• Short task a
List the names of every court case cited in the excerpt on the § 1983 claims below.

--- BEGIN Excerpted passage ---

To state a claim under 42 U.S.C. § 1983, a plaintiff must allege that the challenged conduct (1) was “committed by a person acting under color of state law,” and (2) “deprived [the plaintiff] of rights, privileges, or immunities secured by the Constitution or laws of the United States.” Cornejo v. Bell, 592 F.3d 121, 127 (2d Cir. 2010) (quoting Pitchell v. Callan, 13 F.3d 545, 547 (2d Cir. 1994)). Section 1983 “is not itself a source of substantive rights, but a method for vindicating federal rights elsewhere conferred by those parts of the United States Constitution and federal statutes that it describes.” Baker v. McCollan, 443 U.S. 137, 144 n.3 (1979). “The purpose of § 1983 is to deter state actors from using the badge of their authority to deprive individuals of their federally guaranteed rights and to provide relief to victims if such deterrence fails.” Wyatt v. Cole, 504 U.S. 158, 161 (1992).

B. Analysis

1. Klein's §1983 Claims Against Mital Should Be Dismissed

Mital contends that Klein has failed to state a claim pursuant to § 1983 because although she is a Connecticut Probation Officer, she was not a state actor during this incident. Def. Mem. 7-8. The Court agrees. To state a plausible claim under § 1983, a plaintiff must allege that a state actor violated a right protected by the U.S. Constitution. See, e.g., West v. Atkins, 487 U.S. 42, 48 (1988); see also Snider v. Dylag, 188 F.3d 51, 53 (2d Cir. 1999). Klein has not done so.

Klein does not cite to § 1983 in his amended complaint, but includes a reference to it in the February 4 Letter. The Court reads the amended complaint as an attempt to allege claims normally cognizable in federal court pursuant to § 1983.

First, taking Klein's allegations as true, he has not demonstrated that Mital participated in the alleged incident as a state actor. Klein states that four MTA police officers walked toward him “along with Kirk Thomas, and a woman [he] later found out to be Gina Mital, a Stamford Probation officer.” Am. Compl. at 5. Beyond stating that he “later” learned that Mital was a probation officer, Klein puts forward no allegations that Mital was acting in her capacity as a government employee. Accordingly, the first prong required by § 1983 has not been met.

Next, Klein has not sufficiently alleged that Mital was personally involved in the deprivation of his constitutional rights. To state a claim under § 1983, “a plaintiff must assert direct and personal involvement of the defendant in the alleged constitutional deprivations.” Ella v. Jackson, No. 95-CV-2314 (AGS), 1996 WL 673819, at *2 (S.D.N.Y. Nov. 20, 1996) (citing McKinnon v. Patterson, 568 F.2d 930, 934 (2d Cir. 1977)). In his letters to the Court, Klein claims summarily that “Mital was directly involved in the violation of [his] constitutional rights,” December 1 Letter; that Mital caused his arrest and prosecution “by making false statements to police and abusing her authority as a member of law enforcement,” and that “Mital also committed another 42 U.S.C. 1983 violation by violating [his] right to fair trial,” February 4 Letter. In support of these claims against Mital, Klein alleges that: she made a false statement, “while representing herself as a member of law enforcement, result[ing] in [his] wrongful arrest and assault;” she “assisted in [his] arrest by accompanying the MTA officers mentioned in this suit to arrest [him];” and she stated that Klein “made ‘racial' remarks, paint[ing] . . . [him] a racist.” January 30 Letter.

--- END Excerpted passage ---

• Short task b
Reproduce word for word the lines of the records that follow, starting at the line containing "Open the Reports link" and ending at the line containing "Open the Hierarchy".

--- BEGIN Dataset extract ---

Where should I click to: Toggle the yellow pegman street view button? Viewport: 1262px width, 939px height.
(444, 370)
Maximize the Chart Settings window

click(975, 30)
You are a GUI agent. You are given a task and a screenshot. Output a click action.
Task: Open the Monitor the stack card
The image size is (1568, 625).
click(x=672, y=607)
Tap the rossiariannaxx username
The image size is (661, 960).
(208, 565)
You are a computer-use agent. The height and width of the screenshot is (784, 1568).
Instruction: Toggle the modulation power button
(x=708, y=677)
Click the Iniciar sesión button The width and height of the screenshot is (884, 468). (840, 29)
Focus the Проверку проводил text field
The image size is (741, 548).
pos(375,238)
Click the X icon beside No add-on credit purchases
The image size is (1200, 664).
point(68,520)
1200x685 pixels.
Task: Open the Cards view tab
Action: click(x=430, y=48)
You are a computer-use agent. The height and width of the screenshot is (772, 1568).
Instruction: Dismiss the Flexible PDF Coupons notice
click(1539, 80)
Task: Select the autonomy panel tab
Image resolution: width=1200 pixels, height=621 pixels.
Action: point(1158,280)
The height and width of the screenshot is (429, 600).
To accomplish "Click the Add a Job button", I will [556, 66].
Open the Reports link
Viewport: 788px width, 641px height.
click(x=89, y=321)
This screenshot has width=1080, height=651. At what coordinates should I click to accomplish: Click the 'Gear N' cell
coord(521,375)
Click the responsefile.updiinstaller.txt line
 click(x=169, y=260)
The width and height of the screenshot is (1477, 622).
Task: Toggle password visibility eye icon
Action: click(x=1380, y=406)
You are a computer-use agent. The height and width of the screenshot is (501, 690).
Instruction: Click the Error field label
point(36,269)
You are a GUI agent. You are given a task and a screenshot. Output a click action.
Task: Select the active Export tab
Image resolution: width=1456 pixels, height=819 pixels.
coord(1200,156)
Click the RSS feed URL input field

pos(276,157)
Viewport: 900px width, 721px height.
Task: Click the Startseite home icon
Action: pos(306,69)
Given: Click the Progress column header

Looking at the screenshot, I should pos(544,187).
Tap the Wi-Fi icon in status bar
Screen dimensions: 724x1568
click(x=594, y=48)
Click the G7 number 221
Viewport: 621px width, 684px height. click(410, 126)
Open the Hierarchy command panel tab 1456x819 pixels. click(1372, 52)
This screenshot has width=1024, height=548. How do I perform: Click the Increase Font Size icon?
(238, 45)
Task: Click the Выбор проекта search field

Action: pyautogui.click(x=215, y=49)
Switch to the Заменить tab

--- END Dataset extract ---

• Result a
Cornejo v. Bell
Pitchell v. Callan
Baker v. McCollan
Wyatt v. Cole
West v. Atkins
Snider v. Dylag
Ella v. Jackson
McKinnon v. Patterson

• Result b
Open the Reports link
Viewport: 788px width, 641px height.
click(x=89, y=321)
This screenshot has width=1080, height=651. At what coordinates should I click to accomplish: Click the 'Gear N' cell
coord(521,375)
Click the responsefile.updiinstaller.txt line
 click(x=169, y=260)
The width and height of the screenshot is (1477, 622).
Task: Toggle password visibility eye icon
Action: click(x=1380, y=406)
You are a computer-use agent. The height and width of the screenshot is (501, 690).
Instruction: Click the Error field label
point(36,269)
You are a GUI agent. You are given a task and a screenshot. Output a click action.
Task: Select the active Export tab
Image resolution: width=1456 pixels, height=819 pixels.
coord(1200,156)
Click the RSS feed URL input field

pos(276,157)
Viewport: 900px width, 721px height.
Task: Click the Startseite home icon
Action: pos(306,69)
Given: Click the Progress column header

Looking at the screenshot, I should pos(544,187).
Tap the Wi-Fi icon in status bar
Screen dimensions: 724x1568
click(x=594, y=48)
Click the G7 number 221
Viewport: 621px width, 684px height. click(410, 126)
Open the Hierarchy command panel tab 1456x819 pixels. click(1372, 52)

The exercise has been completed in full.